Tuesday, November 23, 2010

The Cloud and Archival Storage

Price.  Availability.  Services.  Security.

These are the four parameters that I use when deciding where to store one of our archival storage copies.

For me the cloud is just another storage container.  Fundamentally it is no different from a physical storage location except in how it differs across these four dimensions.  In fact, I can conceptualize my "non-cloud" storage locations as storage as a service cloud providers, but where the provider is a lot more local than the big names in "cloud" today:

ICPSR Cloud:  This is the portion of the EMC NS-120 NAS that I use for a local copy of archival storage.  It is very expensive with a reasonably high-level of availability.  It provides very few services; if I want to perform a fixity check of the objects I have stored here, I have to create and schedule that myself.  Because I have physical control over the ICPSR Cloud, I have an irrational belief that it is probably secure, even though I know that ICPSR isn't as physically secure as many other companies at which I have worked.  Certainly ICPSR does not make any statements or guarantees about ISO 27001 compliance.

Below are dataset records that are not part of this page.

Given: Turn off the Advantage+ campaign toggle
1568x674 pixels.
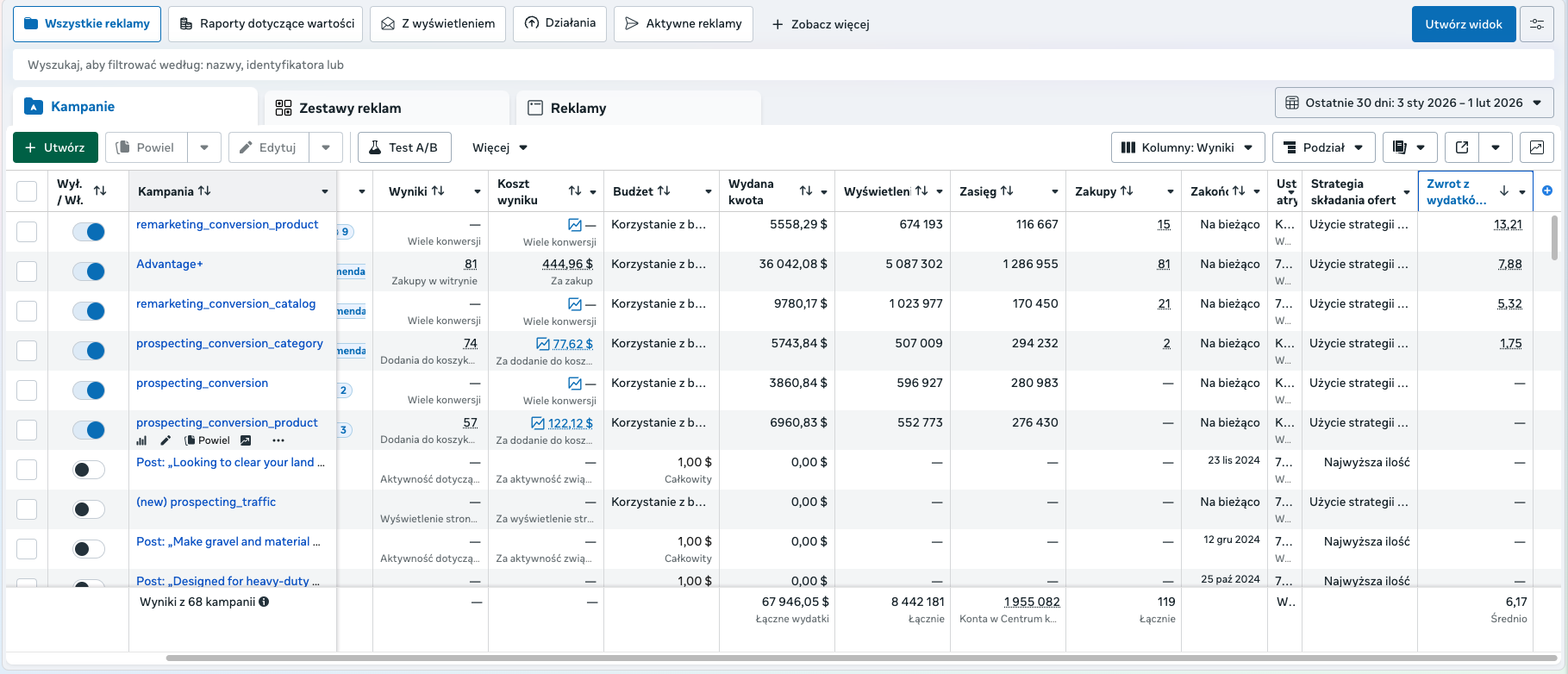Looking at the screenshot, I should (x=89, y=271).
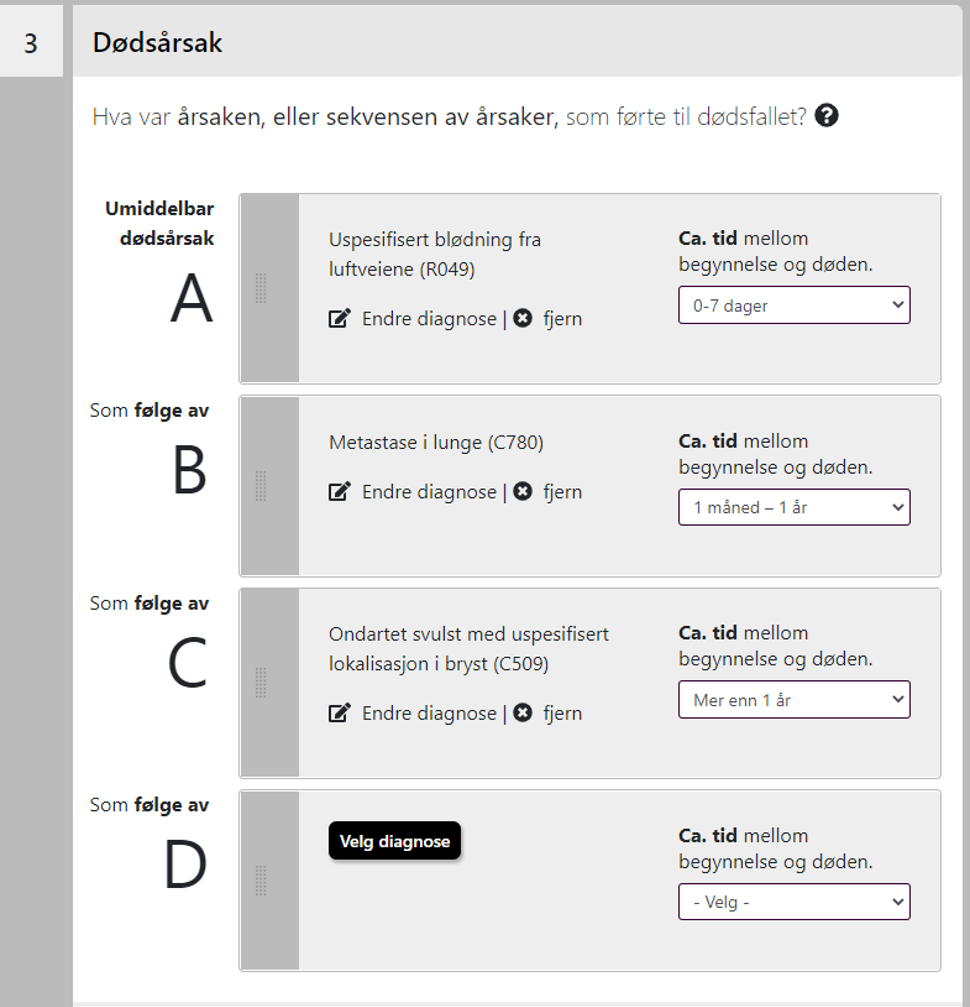
Task: Click the 'Velg diagnose' button
Action: coord(394,841)
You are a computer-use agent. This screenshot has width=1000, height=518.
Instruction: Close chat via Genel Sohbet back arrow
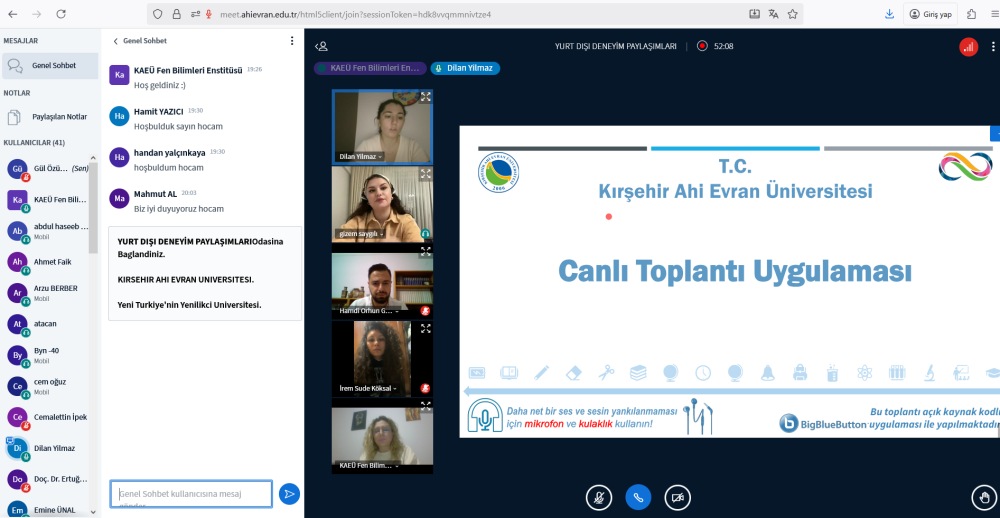pos(116,41)
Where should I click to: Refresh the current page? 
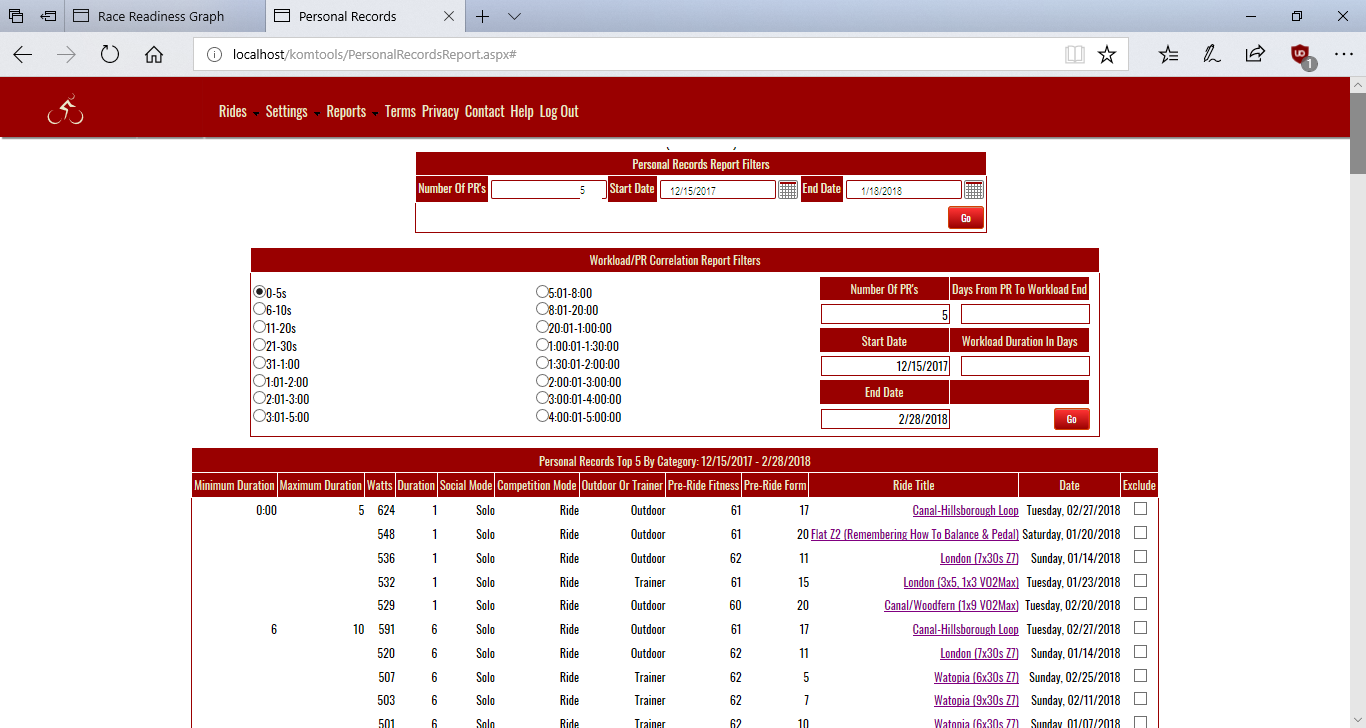click(x=110, y=55)
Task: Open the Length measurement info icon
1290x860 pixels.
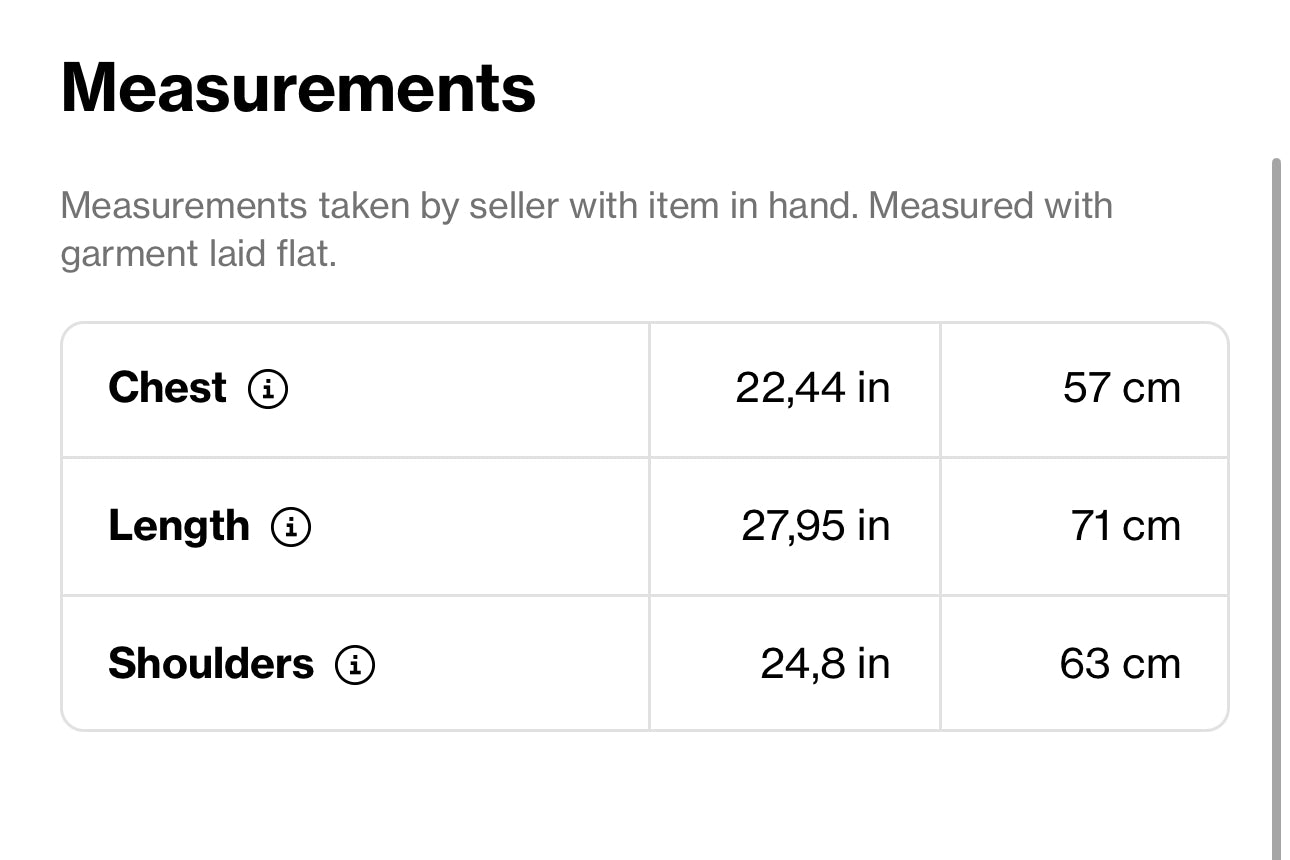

UMich Cloud:  This is a multi-TB chunk of NFS file storage that I rent from the University of Michigan's Information Technology Services (ITS) organization.  They call it ITS Value Storage.  The price here is excellent, but the level of availability is just a hair lower.  I don't notice the lower level of availability most of the time, but I do perceive it when running long-lived, I/O-intensive applications.  Like my own cloud, this one has no services unless I deploy them myself.  Because I do not have physical control over the equipment, or even know exactly where the equipment is (beyond a given data center), it feels like there is less control.  ITS makes no promises about ISO 27001 compliance (or promises about other standards), but my sense is that their controls and physical security and IT management processes must be at least as good as mine.  After all, they are managing many, many TBs for many different university departments and organizations, including themselves.

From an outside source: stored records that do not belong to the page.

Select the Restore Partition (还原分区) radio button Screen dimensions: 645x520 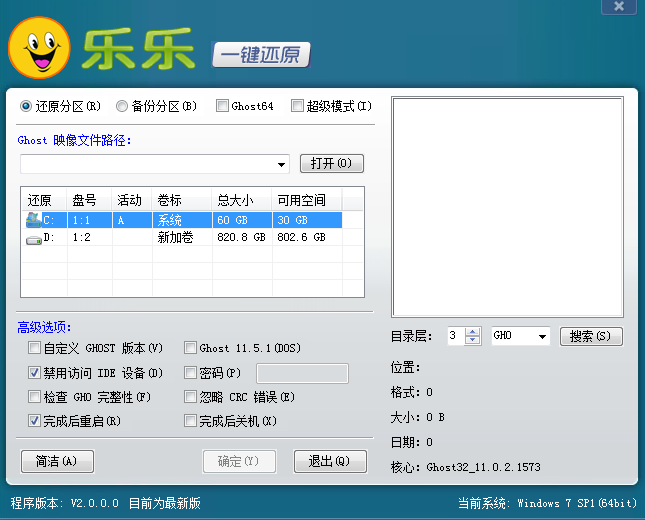pyautogui.click(x=26, y=106)
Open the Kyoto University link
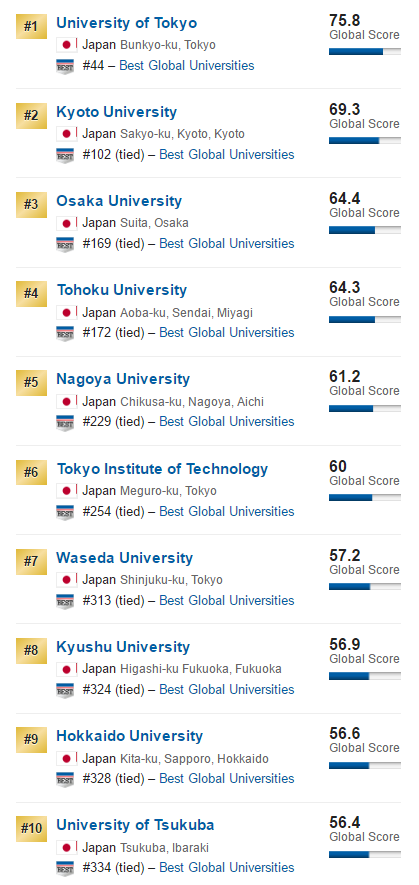 116,112
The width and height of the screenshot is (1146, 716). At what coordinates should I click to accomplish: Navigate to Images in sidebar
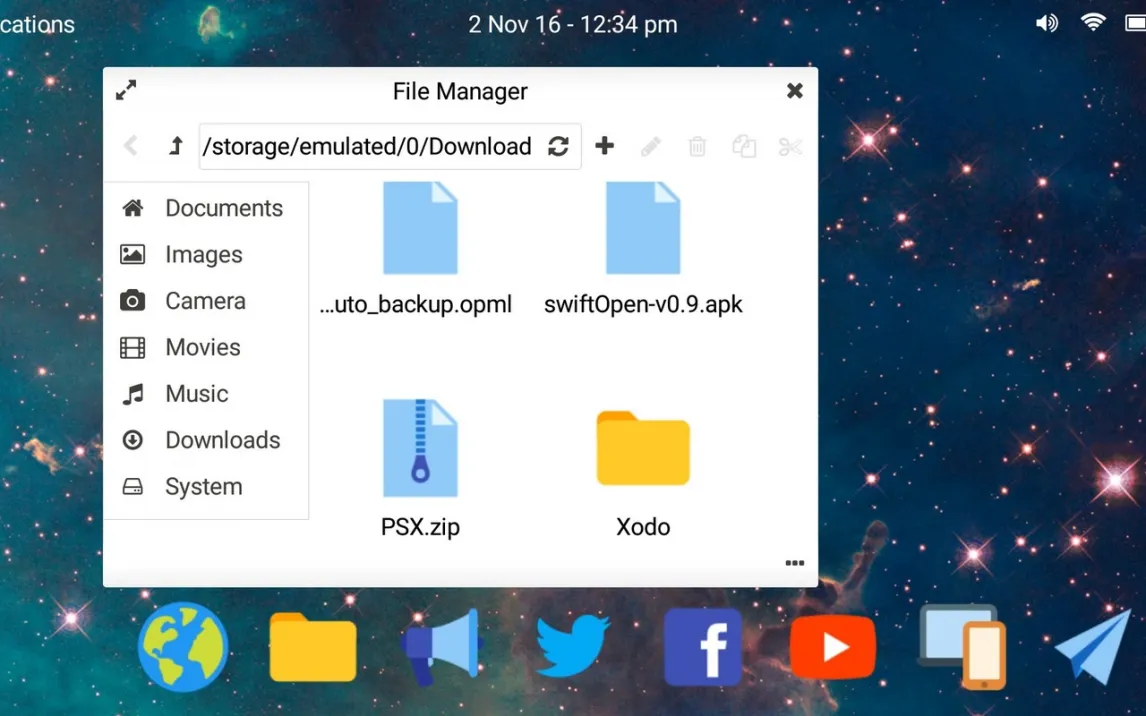point(206,254)
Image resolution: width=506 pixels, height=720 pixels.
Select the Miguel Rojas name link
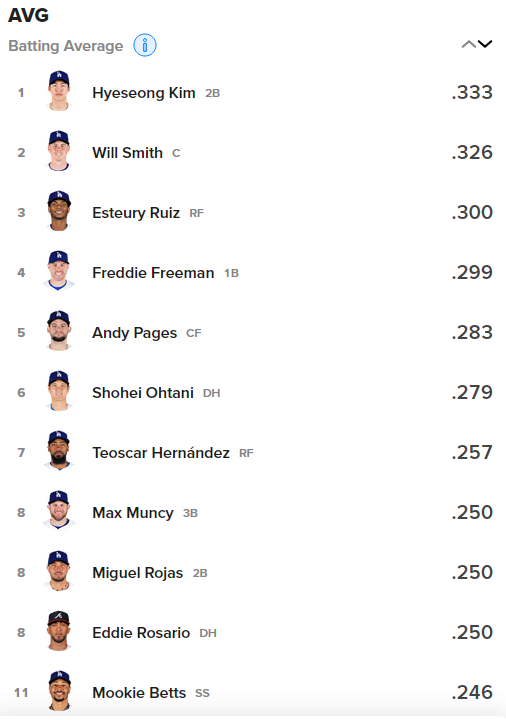click(x=137, y=573)
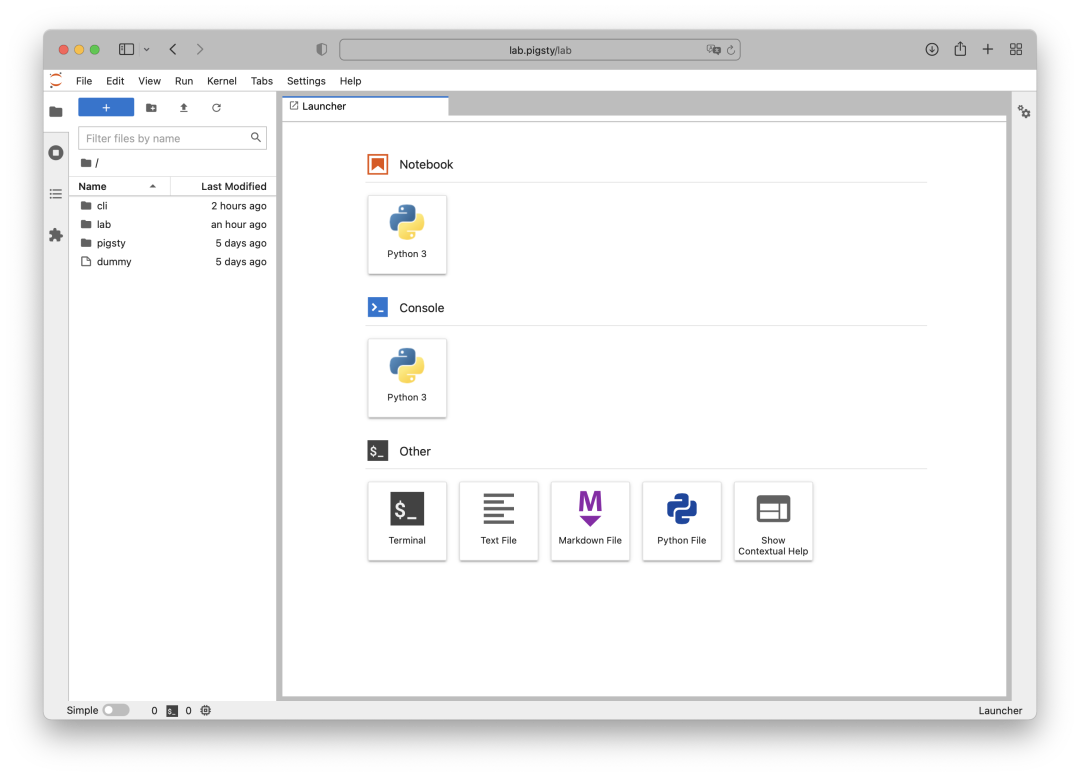Refresh the file list
Screen dimensions: 1080x777
click(x=216, y=107)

Amazon Cloud:  This is a multi-TB chunk of Elastic Block Storage (EBS) that I rent from Amazon Web Services.  I use EBS rather than the Simple Storage Service (S3) because I want the semantics of a filesystem so that I don't have to worry about things like files that are large or that have funny characters in their names.  The price here is good, better than my EMC NAS, but not as good as the ITS Value Storage.  The availability is quite good overall, but, of course, the network throughput between ICPSR and AWS is nowhere near as good as intra-campus networking, and it is even worse for the AWS EU location.  The services are no better and no worse than my own cloud or the UMich cloud.  Like the ITS Value Storage service I have no control over the physical systems, and I know even less about their physical location.  Amazon says that it passed a SAS 70 audit, and recently received an ISO 27001 certification.  This seems to be a better security story than anyone else so far.

DuraCloud:  Unlike the other clouds, I'm not using this one for archival storage; it is still in a pilot phase.  The availability is similar to plain old AWS (which hosts the main DuraCloud service), and the price is still under discussion.  My expectation is that the level of security is no better (and no worse) than the underlying cloud provider(s), and so depending upon which storage provider one selects, one's mileage may vary.  However, the really interesting thing about DuraCloud is the idea of the services.  If DuraCloud can execute and deliver useful, robust services on top of basic storage clouds, that will be a true value-add, and will make this a very compelling platform for archival storage.

Chronopolis:  Like DuraCloud, this too is not in production yet, and is being groomed (I think) as a future for-fee, production service.  I don't have as much visibility here with regard to availability since I am not actively moving content in and out of Chronopolis; most of the action seems to be taking please under the hood between the storage partner locations.  My sense is that the level of security is probably similar to the UMich Cloud since the lead organization, the San Diego Supercomputer Center, is in the world of higher education, like UMich, but it may well be the case that they have a stronger security story to tell, and I just don't know it.  And like DuraCloud, my sense is that it will come down to services:  If Chronopolis builds great services that facilitate archival storage, that will make it an interesting choice.